In sterling terms, the industry's raw material sells at less than a quarter of its price in 1984. In real terms, adjusting for inflation, we are looking at the lowest oil price ever, worse than before the oil shock of 1973.
The result is a predictable one. From the giants of the industry down to the smallest tiddlers, everyone is cutting costs and reigning back on exploration and development. Many in the industry describe it as one of the bleakest periods they have ever experienced. At the top end of the industry, BP and Amoco have responded to the challenge with a cost cutting merger. For others, such grand designs may not be possible and as cash flows shrink, fire sales of assets and possibly even bankruptcies may be the order of the day.
Can the industry hope for any respite from OPEC, which begins its annual meeting in Vienna today? The chances look slim. There are too many oil producers outside OPEC these days for it to act as an effective cartel, and in any case, there is a high level of mistrust among members. Saudi Arabia, the biggest producer, isn't going to agree a large cut in production unless it can be sure others will honour their part of the bargain.
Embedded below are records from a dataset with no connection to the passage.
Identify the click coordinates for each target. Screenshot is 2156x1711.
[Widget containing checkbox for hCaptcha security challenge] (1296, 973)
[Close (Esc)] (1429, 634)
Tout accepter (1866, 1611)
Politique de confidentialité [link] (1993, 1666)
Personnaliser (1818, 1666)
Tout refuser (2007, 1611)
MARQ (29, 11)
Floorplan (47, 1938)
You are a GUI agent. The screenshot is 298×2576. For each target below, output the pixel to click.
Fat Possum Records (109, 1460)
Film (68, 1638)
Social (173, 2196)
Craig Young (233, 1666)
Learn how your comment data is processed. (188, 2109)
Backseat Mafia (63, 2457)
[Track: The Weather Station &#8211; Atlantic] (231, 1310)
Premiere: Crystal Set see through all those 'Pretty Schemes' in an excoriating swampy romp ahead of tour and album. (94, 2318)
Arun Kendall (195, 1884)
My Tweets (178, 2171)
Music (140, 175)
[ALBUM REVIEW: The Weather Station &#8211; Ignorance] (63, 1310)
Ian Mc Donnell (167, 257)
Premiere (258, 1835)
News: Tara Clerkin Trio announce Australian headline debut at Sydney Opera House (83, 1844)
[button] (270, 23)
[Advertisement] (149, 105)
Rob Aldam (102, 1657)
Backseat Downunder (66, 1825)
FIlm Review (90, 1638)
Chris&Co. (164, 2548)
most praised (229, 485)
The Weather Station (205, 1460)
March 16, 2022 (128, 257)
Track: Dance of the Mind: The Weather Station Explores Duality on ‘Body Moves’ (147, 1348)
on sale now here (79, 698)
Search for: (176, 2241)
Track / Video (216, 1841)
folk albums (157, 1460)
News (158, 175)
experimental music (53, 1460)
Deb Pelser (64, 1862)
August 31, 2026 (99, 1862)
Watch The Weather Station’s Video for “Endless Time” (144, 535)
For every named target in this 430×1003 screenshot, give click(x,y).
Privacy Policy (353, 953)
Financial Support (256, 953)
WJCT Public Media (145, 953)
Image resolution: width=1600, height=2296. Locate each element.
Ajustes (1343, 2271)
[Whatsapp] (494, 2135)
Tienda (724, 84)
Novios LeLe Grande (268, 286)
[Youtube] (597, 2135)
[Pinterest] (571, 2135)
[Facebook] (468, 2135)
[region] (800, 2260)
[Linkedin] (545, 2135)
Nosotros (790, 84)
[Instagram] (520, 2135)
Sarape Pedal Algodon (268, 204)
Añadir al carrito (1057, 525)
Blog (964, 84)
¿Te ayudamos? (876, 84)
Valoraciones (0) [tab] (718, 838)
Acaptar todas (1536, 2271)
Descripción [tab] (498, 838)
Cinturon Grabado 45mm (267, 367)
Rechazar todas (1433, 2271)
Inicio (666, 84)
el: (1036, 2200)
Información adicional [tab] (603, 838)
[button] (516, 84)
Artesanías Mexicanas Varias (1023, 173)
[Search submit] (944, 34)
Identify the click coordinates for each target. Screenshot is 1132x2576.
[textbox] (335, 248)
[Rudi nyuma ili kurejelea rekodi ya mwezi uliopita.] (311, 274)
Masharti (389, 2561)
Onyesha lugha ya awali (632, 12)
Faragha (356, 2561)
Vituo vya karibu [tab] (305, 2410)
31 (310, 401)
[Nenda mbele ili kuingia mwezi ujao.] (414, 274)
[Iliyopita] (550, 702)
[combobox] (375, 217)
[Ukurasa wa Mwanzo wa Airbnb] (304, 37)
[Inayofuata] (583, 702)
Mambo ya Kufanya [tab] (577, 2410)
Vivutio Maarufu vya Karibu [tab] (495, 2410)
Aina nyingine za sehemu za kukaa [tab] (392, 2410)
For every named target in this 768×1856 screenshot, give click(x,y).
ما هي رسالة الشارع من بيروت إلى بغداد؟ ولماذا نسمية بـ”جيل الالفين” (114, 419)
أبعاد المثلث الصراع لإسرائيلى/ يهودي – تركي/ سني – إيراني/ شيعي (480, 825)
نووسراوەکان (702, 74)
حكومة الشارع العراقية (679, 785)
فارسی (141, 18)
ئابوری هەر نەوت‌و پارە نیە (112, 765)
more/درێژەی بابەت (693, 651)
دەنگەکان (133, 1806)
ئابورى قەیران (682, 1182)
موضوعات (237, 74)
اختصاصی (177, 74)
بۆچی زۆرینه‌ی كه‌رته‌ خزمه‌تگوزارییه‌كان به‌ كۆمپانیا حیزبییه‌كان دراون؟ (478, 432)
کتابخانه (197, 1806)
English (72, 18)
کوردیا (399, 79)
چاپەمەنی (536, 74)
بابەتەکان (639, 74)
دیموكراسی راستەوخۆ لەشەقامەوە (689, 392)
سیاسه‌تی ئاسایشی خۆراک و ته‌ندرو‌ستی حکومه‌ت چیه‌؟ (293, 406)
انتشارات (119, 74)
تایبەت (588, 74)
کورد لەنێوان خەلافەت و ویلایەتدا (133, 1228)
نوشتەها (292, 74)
The present hiatus in development will hasten the day when supply and demand finally return to balance. By the same token, however, the slump in the Far East has pushed that point further into the future. Any slowdown in the US will delay the cross over point yet further. In the absence of some great global crack down on oil use, which shouldn't altogether be discounted, there will eventually be a recovery in the oil price. But don't bet on it happening any time soon.